Work to be completed
Copy the rows word for word, from the one containing "How do I perform: Open" through the end of the rows, both ends included. Leave out the pictures.

Provided data
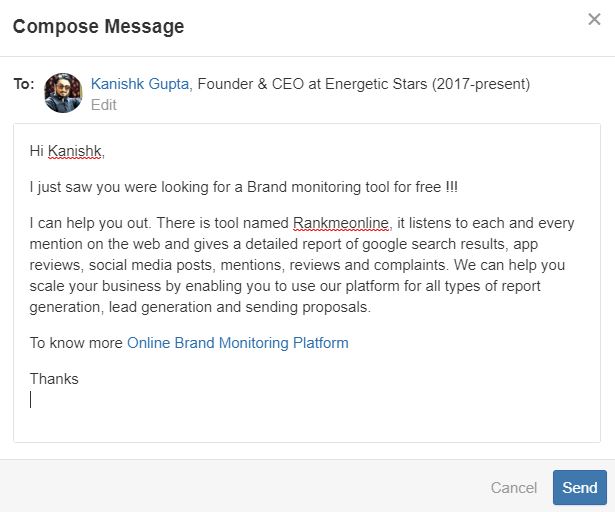Open the Online Brand Monitoring Platform link

click(238, 343)
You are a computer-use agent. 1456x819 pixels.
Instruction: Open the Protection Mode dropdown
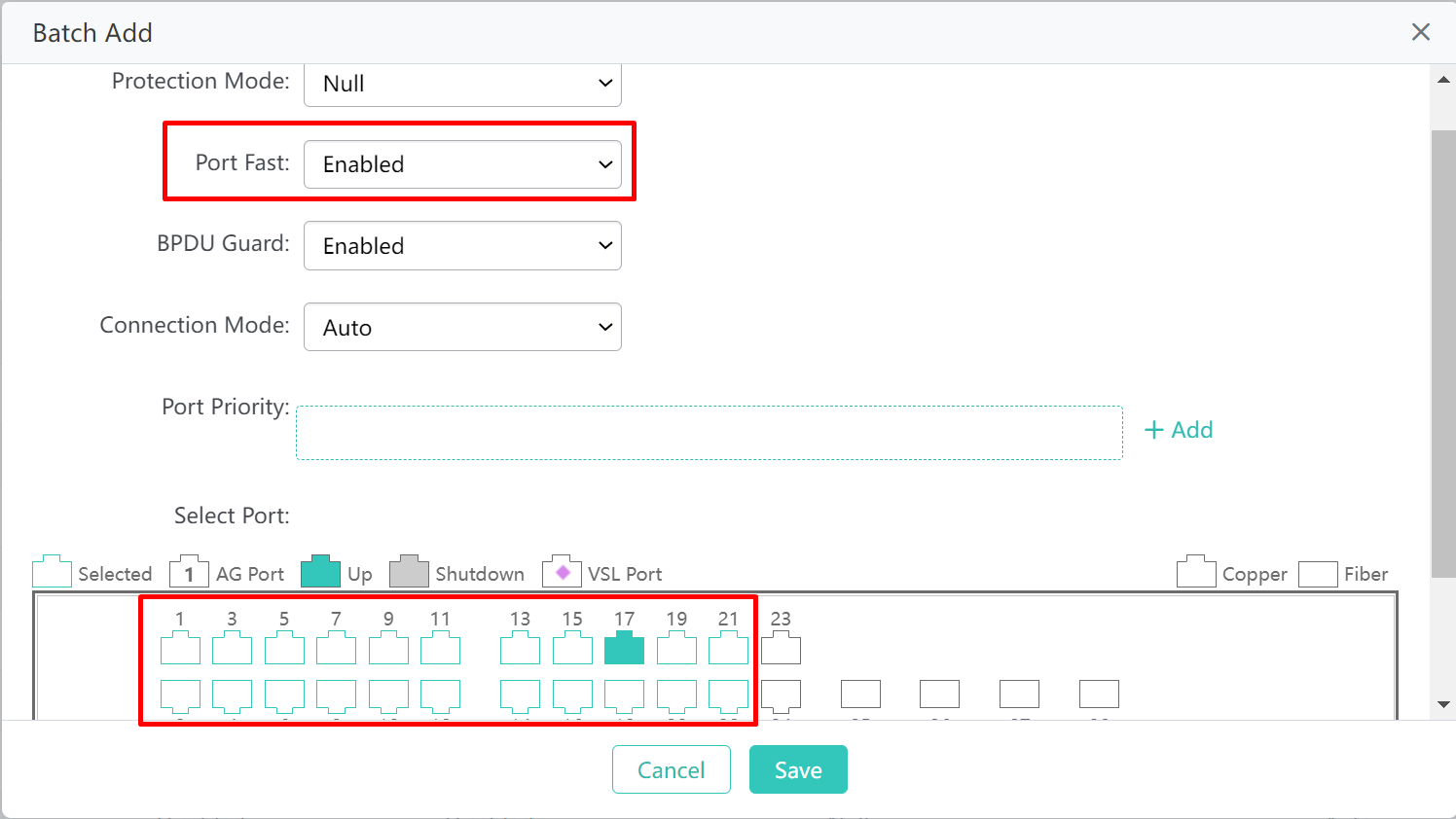click(x=462, y=84)
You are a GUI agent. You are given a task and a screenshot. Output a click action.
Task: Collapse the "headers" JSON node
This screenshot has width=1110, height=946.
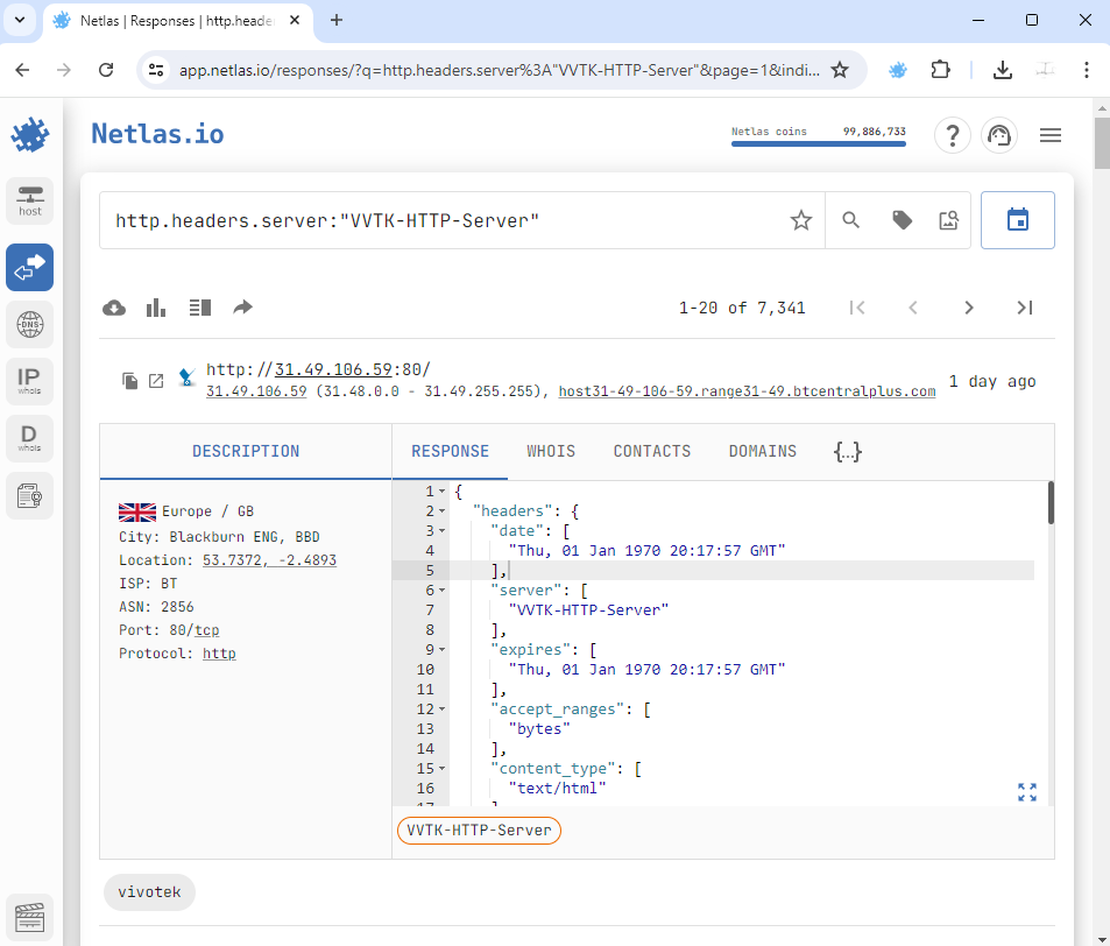point(443,511)
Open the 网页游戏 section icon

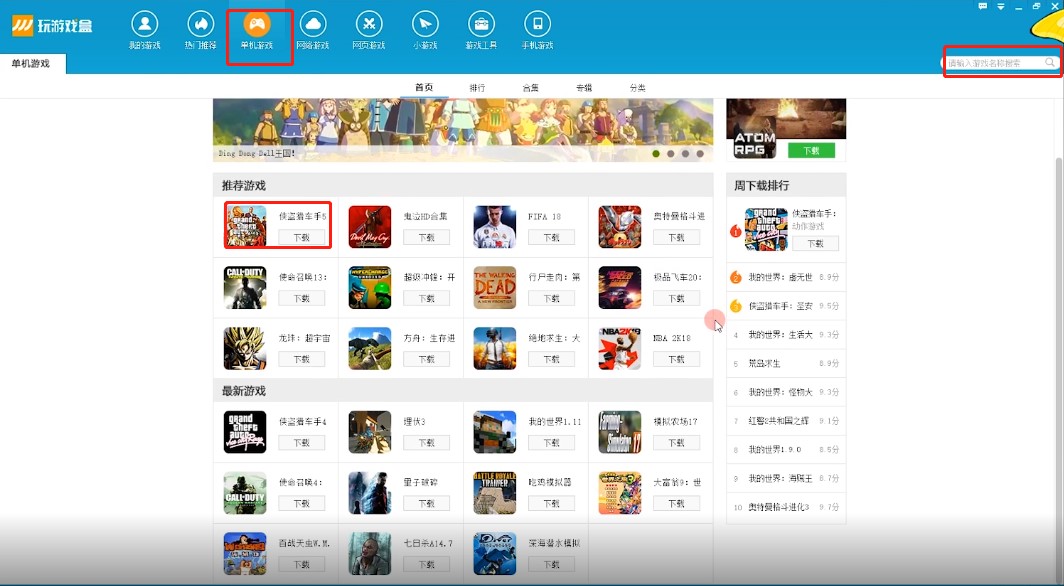coord(369,24)
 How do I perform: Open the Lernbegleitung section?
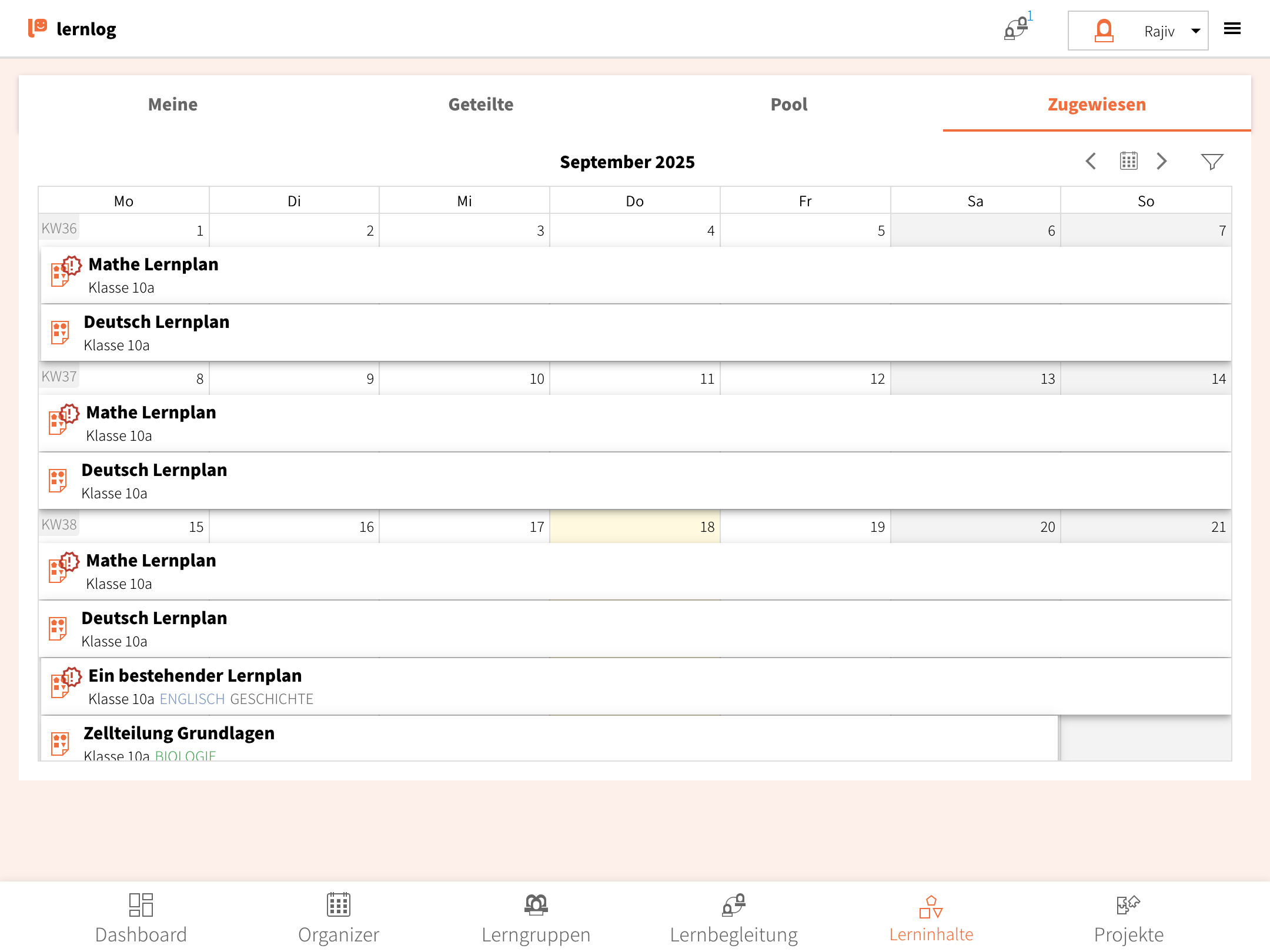click(733, 918)
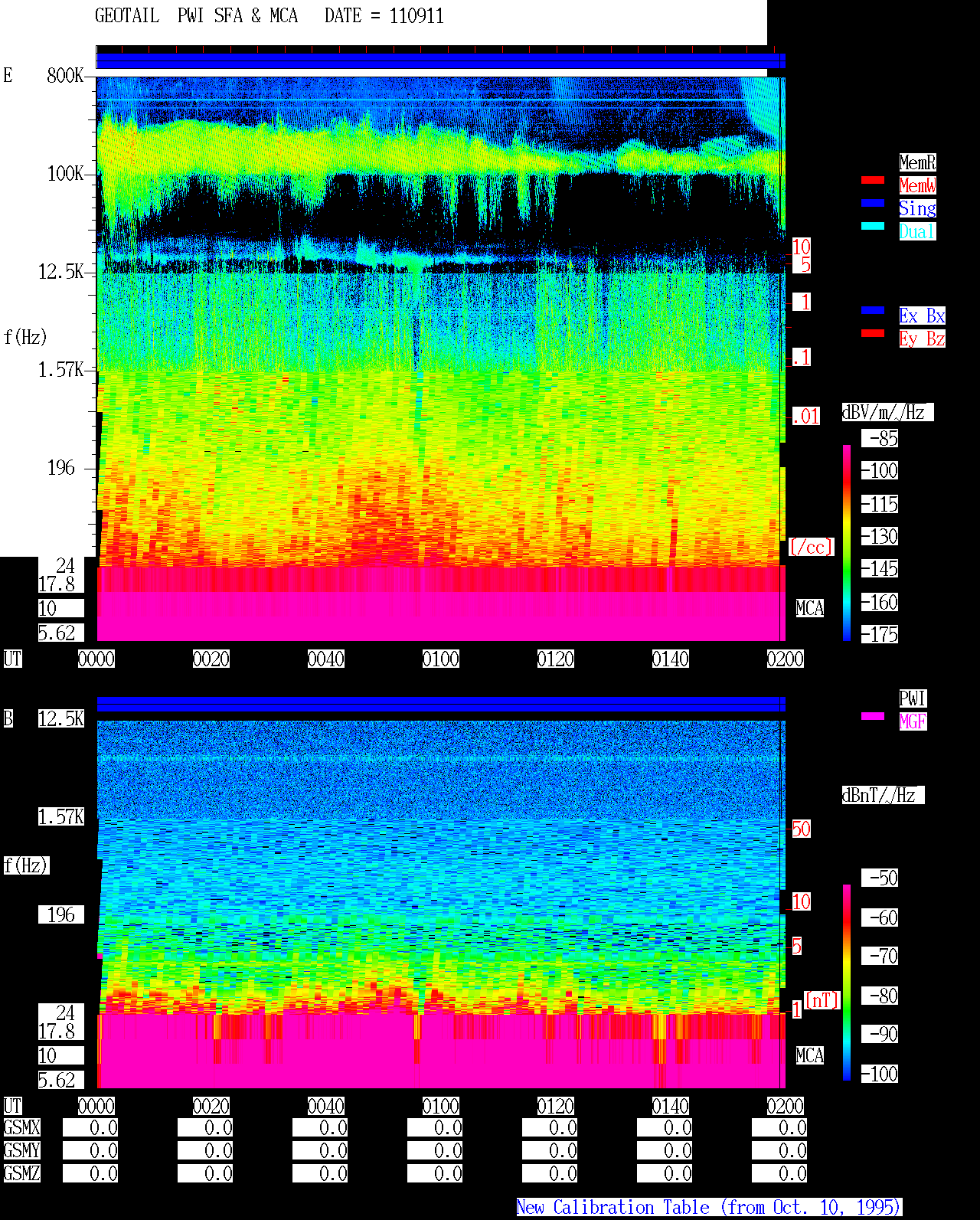Click the PWI legend label
The height and width of the screenshot is (1220, 980).
click(913, 698)
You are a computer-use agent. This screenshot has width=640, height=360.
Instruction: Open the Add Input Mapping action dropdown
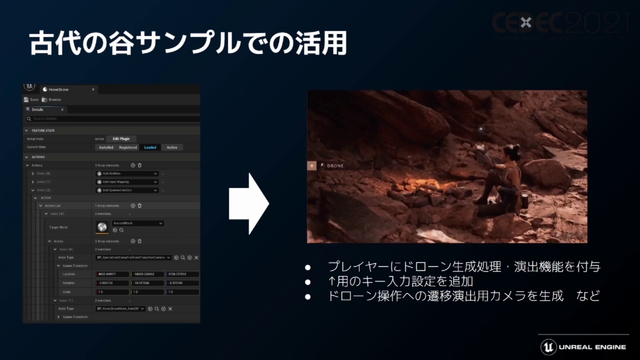(x=127, y=182)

Result
 How do I perform: Open the Lernbegleitung section?
click(733, 918)
Click the PWI legend label
The height and width of the screenshot is (1220, 980).
click(913, 698)
You are a computer-use agent. This screenshot has width=640, height=360.
Instruction: Open the Add Input Mapping action dropdown
(x=127, y=182)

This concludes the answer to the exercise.